I will leave you with ee cumming’s poem ‘I thank You God for most this amazing’. If every Chief Executive were to recite this on their way into work, what difference would this make to the way business was conducted?

i thank You God for most this amazing

day: for the leaping greenly spirits of trees

and a blue true dream of sky; and for everything

which is natural which is infinite which is yes

 

(i who have died am alive again today,

and this is the sun’s birthday; this is the birth

day of life and love and wings: and of the gay

great happening illimitably earth)

 

how should tasting touching hearing seeing

breathing any–lifted from the no

of all nothing–human merely being

doubt unimaginable You?

 

(now the ears of my ears awake and

now the eyes of my eyes are opened)

All the world’s a stage

I suspect that the welcoming of constraints is, at bottom, the deepest secret of creativity’. (Douglas R Hofstadter)

Reading these words, quoted by John Simmons in his inspiring book ‘Dark Angels – How writing releases creativity at work’, I was reminded of Ben Todd.
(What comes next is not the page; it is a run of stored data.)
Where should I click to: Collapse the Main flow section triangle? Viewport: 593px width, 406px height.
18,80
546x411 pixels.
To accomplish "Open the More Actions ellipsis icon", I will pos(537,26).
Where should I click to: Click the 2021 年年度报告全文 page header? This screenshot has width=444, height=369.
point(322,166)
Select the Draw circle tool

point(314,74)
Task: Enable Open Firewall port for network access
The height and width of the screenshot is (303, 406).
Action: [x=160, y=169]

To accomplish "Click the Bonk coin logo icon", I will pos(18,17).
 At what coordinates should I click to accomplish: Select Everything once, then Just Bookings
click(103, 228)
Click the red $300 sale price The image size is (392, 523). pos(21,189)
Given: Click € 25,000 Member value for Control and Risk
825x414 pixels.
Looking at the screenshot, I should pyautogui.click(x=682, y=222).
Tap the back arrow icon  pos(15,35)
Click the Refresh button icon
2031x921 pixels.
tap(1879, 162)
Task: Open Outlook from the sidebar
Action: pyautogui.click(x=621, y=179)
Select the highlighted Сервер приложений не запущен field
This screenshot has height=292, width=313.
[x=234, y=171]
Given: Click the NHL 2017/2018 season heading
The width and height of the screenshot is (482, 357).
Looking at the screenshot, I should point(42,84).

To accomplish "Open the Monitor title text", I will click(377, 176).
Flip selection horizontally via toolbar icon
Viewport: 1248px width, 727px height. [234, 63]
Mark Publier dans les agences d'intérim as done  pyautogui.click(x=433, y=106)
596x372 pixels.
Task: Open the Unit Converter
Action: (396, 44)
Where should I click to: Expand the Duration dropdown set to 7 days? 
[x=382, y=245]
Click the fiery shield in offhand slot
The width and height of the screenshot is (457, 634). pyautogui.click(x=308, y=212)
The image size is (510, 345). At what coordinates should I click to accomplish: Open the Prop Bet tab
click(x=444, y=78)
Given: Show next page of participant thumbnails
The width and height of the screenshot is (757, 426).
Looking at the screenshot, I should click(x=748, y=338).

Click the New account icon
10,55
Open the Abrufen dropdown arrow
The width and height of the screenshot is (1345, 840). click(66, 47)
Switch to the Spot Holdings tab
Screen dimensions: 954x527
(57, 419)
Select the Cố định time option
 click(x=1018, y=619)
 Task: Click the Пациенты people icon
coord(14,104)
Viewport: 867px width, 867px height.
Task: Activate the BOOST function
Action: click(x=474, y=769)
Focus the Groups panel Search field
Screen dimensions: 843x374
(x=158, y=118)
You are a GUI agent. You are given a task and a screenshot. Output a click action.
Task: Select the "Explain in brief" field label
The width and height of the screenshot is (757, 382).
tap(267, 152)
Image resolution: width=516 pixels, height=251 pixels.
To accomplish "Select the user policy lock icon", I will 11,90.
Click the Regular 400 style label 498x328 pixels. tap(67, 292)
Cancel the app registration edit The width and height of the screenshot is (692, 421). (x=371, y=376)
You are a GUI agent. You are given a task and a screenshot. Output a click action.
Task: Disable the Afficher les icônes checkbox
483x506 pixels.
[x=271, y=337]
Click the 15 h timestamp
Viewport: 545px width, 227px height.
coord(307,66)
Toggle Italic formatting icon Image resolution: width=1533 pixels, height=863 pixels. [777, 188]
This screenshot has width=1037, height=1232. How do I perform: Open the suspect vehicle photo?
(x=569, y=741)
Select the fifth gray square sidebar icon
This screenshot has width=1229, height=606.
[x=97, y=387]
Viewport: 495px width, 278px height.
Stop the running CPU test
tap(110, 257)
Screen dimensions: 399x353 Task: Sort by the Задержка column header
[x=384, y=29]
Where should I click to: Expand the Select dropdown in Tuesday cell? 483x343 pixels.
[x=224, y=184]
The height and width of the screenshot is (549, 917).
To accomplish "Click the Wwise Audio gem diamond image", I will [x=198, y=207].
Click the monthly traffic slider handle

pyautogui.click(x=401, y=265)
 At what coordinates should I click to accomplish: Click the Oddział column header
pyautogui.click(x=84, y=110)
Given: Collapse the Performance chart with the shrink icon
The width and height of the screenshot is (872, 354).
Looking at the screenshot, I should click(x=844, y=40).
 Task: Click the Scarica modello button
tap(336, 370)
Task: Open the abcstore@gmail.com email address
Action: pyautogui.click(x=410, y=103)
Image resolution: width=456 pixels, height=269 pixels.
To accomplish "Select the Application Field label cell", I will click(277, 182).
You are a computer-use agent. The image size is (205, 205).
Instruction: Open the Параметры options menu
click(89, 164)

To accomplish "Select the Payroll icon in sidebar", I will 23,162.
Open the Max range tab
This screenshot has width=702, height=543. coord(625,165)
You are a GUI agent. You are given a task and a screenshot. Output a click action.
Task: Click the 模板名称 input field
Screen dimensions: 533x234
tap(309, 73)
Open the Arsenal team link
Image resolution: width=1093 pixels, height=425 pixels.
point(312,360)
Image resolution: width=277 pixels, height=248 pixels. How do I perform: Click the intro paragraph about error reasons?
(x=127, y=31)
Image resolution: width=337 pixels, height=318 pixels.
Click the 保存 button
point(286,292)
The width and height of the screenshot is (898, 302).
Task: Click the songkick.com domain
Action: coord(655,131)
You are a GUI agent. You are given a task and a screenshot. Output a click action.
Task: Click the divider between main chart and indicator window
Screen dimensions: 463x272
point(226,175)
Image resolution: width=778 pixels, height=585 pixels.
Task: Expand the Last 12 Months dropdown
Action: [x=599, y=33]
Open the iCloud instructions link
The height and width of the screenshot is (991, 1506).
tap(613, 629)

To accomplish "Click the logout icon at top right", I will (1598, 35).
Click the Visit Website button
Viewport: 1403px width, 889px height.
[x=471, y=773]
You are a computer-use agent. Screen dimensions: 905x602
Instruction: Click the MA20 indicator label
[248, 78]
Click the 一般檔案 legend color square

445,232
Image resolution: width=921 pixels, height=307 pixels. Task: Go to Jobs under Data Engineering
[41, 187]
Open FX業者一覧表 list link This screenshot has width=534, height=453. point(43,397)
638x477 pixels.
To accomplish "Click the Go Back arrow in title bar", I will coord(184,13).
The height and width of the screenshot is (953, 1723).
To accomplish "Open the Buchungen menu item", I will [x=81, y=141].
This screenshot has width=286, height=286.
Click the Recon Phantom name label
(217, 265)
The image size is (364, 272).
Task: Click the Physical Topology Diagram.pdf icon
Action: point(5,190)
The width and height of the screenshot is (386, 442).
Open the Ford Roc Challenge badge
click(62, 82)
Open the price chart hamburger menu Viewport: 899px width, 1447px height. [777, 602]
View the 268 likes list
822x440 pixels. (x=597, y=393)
Ben is the Executive Director of the Arcola Theatre in London, and he spoke recently at UK Aware in his capacity as one of the London Leaders. He explained how the Arcola Theatre has sustainability as one of the three key strands of its work, along with art and community.

Constraints fuelling creativity

Now, when they are planning a new show, the theatre will ask ‘Could you power your show using this fuel cell?’ And the theatre group will see as this as a new challenge to their creativity – demonstrating the point that what is a seeming constraint can fuel creativity. It is this attitude that business needs to bring to sustainability as well.

The rational and the visionary

Ben also made the interesting point that they need to combine the rational with the visionary in their work to incorporate sustainability into the theatre. Waste and heating fall into the category of the ‘rational’ – areas in which the theatre needs to take action as they have the biggest impact in terms of sustainability. Lighting and set design are in the category of the ‘visionary’. In footprint terms they don’t have so much impact, but because of their high visibility for the audience, making changes here will have the biggest influence in raising awareness amongst the public, demonstrating the Arcola’s ethos and inspiring people to think what they can do. A useful distinction for companies to bear in mind.